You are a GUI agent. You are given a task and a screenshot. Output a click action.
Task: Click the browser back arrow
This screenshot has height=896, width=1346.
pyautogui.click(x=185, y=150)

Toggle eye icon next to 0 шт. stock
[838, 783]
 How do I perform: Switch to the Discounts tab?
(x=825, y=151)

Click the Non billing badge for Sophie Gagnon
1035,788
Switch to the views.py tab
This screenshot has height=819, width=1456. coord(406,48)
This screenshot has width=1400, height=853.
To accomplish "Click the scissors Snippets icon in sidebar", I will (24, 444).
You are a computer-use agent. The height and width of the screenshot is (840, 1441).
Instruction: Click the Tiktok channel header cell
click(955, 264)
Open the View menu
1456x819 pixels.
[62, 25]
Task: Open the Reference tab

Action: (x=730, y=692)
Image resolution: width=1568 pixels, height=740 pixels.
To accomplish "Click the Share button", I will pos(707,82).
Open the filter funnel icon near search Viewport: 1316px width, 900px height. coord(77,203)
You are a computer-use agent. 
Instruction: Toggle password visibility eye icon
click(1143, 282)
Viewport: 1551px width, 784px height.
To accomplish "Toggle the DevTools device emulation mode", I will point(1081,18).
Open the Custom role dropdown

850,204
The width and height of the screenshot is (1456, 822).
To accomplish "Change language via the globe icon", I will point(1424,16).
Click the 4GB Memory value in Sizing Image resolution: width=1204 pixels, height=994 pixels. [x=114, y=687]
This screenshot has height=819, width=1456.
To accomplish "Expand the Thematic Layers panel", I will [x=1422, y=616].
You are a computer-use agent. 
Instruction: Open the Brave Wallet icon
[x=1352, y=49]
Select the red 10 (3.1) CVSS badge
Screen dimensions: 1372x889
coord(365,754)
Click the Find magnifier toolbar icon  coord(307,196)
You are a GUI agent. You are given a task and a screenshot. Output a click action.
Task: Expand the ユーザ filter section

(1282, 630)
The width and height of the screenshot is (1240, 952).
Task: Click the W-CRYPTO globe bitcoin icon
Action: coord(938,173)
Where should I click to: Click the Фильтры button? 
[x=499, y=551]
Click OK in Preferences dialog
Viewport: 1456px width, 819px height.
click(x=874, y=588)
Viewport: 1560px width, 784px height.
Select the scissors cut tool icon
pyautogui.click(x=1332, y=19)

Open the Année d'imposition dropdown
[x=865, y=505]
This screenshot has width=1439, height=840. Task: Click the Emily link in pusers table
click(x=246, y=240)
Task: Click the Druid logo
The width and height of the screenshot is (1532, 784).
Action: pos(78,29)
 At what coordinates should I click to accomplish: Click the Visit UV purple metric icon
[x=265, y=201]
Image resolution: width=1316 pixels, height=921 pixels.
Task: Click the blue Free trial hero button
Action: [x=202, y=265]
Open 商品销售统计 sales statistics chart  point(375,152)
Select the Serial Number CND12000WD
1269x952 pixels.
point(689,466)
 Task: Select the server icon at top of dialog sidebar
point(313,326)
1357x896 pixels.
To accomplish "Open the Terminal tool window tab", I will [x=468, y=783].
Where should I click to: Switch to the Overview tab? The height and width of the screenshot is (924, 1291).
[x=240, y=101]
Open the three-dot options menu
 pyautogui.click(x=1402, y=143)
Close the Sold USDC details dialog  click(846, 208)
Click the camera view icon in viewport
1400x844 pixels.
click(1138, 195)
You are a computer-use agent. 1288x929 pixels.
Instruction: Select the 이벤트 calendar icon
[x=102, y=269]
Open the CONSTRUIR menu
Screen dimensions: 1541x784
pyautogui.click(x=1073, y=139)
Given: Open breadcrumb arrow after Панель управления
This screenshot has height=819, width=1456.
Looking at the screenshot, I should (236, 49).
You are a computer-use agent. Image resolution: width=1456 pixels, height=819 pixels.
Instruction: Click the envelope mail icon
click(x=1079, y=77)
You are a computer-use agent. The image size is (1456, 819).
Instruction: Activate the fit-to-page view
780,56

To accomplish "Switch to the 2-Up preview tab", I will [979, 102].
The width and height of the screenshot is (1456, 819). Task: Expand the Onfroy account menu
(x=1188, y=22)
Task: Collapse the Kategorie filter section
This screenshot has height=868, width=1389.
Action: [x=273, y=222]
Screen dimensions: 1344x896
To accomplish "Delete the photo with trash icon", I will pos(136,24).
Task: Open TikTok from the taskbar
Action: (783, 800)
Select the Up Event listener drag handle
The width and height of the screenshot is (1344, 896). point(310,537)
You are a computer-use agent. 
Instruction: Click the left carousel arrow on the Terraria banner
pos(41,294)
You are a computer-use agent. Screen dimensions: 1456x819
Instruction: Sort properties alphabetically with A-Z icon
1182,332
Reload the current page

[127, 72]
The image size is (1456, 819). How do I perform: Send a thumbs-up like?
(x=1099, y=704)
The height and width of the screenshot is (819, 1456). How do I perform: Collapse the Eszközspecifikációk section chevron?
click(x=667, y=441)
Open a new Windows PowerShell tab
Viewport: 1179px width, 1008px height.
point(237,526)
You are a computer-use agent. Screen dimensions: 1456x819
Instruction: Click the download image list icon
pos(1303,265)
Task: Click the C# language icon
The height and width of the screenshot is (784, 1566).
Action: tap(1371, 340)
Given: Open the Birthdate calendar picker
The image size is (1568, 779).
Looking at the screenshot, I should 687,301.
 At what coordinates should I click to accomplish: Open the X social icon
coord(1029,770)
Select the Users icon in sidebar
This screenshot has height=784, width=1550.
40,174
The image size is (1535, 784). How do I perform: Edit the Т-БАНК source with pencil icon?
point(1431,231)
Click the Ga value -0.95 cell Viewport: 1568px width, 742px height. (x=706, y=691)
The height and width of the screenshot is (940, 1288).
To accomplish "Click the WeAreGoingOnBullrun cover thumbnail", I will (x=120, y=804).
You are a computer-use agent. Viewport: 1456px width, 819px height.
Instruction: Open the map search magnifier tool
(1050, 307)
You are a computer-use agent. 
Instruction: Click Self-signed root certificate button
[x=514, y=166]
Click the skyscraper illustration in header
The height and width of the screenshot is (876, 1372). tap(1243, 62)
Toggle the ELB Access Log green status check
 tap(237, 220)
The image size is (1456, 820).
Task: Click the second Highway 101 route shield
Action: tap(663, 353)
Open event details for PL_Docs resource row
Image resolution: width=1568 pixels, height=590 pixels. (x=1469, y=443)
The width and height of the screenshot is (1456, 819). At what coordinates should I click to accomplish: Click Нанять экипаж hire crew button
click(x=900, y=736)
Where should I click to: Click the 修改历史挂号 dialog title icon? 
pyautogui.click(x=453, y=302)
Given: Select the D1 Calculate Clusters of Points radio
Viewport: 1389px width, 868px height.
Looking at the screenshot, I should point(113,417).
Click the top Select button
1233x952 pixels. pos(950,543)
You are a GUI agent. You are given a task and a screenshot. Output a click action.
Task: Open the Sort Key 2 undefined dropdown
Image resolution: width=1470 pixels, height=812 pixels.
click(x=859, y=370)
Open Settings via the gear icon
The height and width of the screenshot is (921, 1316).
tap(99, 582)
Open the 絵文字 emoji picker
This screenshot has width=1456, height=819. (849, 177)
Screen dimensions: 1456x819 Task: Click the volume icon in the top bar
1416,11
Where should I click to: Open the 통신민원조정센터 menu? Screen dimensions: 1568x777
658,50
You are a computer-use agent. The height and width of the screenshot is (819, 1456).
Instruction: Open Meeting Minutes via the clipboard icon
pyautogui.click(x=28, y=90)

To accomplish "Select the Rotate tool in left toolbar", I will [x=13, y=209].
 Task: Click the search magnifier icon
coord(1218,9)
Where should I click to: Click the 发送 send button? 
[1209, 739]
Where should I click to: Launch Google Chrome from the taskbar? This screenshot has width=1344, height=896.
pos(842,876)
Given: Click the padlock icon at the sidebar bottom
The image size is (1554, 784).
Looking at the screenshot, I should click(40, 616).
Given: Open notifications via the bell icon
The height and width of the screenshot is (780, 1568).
◇ ◇ ◇ ◇ ◇ ◇ ◇
*About this task:* Go back to the listing above. Copy word for word the lines from the one with "Task: Click the browser back arrow" through the one with "This screenshot has width=1400, height=853.", and nothing more.

*Response box:*
Task: Click the browser back arrow
This screenshot has height=896, width=1346.
pyautogui.click(x=185, y=150)

Toggle eye icon next to 0 шт. stock
[838, 783]
 How do I perform: Switch to the Discounts tab?
(x=825, y=151)

Click the Non billing badge for Sophie Gagnon
1035,788
Switch to the views.py tab
This screenshot has height=819, width=1456. coord(406,48)
This screenshot has width=1400, height=853.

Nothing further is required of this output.